When rendering or parsing, the friends property is considered only if the condition block evals to true. Note that the block is executed in instance context, giving you access to instance methods.

False and Nil Values

Since 1.2 false values are considered when parsing and rendering. That particularly means properties that used to be unset (i.e. nil) after parsing might be false now. Vice versa, false values that weren’t included in the rendered document will be visible now.

If you want nil values to be included when rendering, use the :render_nil option.

property :surename, :render_nil => true

DCI

Representers roughly follow the DCI pattern when used on objects, only.

Hero.new.extend(HeroRepresenter)

The only difference is that you have to define which representers to use for typed properties.

module HeroRepresenter
  property :forename
  property :surename
  collection :features
  property :origin, :class => Location
  collection :friends, :class => Hero, :extend => HeroRepresenter
end

There’s no need to specify a representer for the origin property since the Location class statically includes its representation. For friends, we can use :extend to tell representable which module to mix in dynamically.

XML support

Representable allows declaring a document’s syntax and structure while having different formats. Currently, it ships with JSON and XML bindings.

class Hero
  include Representable::XML
end

peter.to_xml
#=> <hero>
  <name>Peter</name>
  <surename>Pan</surename>
  <location>
    <title>Neverland</title>
  </location>
  <hero>
    <name>Nick</name>
  </hero>
  <hero>
    <name>El</name>
  </hero>
</hero>

The #to_xml method gives us an XML representation of Peter - great!

Mapping tag attributes

You can also map properties to tag attributes in representable.

class Hero
	attr_accessor :name
  include Representable::XML
  property :name, :attribute => true
end

Hero.new(:name => "Peter Pan").to_xml
#=> <hero name="Peter Pan" />

Naturally, this works for both ways.

Coercion

If you fancy coercion when parsing a document you can use the Coercion module which uses virtus for type conversion.
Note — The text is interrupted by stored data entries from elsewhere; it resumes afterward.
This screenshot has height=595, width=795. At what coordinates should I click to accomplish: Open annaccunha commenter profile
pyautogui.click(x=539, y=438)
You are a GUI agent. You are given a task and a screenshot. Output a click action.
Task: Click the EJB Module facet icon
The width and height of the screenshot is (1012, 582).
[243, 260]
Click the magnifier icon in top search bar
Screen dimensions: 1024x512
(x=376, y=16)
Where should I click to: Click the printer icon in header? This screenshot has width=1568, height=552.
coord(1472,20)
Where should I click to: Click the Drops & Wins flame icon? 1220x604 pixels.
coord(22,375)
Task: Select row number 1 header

Due to some virtus’ nature this can be used on class layer with inline representers, only for now.

Include virtus in your Gemfile, first.

gem 'virtus'

Use the :type option to specify the conversion target. Note that :default still works.

class Hero
  include Representable::JSON
  include Virtus
  extend Representable::Coercion::ClassMethods

  property :born_at, :type => DateTime, :default => "May 12th, 2012"
end

More

Instead of spreading knowledge about your representations about the entire framework, Representable keeps rendering and parsing representations in one single, testable asset. It is a new abstraction layer missing in many “RESTful” frameworks.

Representable was written with REST representations in mind. However, it is a generic module for working with documents. If you do consider using it for a REST project, check out the Roar framework, which comes with representers, built-in hypermedia support and more. It internally uses Representable and streamlines the process for building hypermedia-driven REST applications.

Representable is a heavily simplified fork of the ROXML gem. Big thanks to Ben Woosley for his inspiring work.